-- EXCERPTED RECORDS --
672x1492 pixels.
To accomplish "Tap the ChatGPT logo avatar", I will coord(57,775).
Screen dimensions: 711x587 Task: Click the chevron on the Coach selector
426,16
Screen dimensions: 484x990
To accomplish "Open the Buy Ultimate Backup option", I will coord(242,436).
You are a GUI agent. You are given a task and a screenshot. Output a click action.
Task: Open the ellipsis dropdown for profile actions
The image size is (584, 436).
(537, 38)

==

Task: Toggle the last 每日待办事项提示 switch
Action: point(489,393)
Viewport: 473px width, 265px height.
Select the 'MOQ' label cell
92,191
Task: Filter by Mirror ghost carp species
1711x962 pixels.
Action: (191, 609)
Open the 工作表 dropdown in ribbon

-- WHAT TO PRODUCE --
What you return should be exactly the lines above, starting at the one with "Viewport: 473px width, 265px height." and ending at the one with "Open the 工作表 dropdown in ribbon", and nothing else.

-- ANSWER BOX --
Viewport: 473px width, 265px height.
Select the 'MOQ' label cell
92,191
Task: Filter by Mirror ghost carp species
1711x962 pixels.
Action: (191, 609)
Open the 工作表 dropdown in ribbon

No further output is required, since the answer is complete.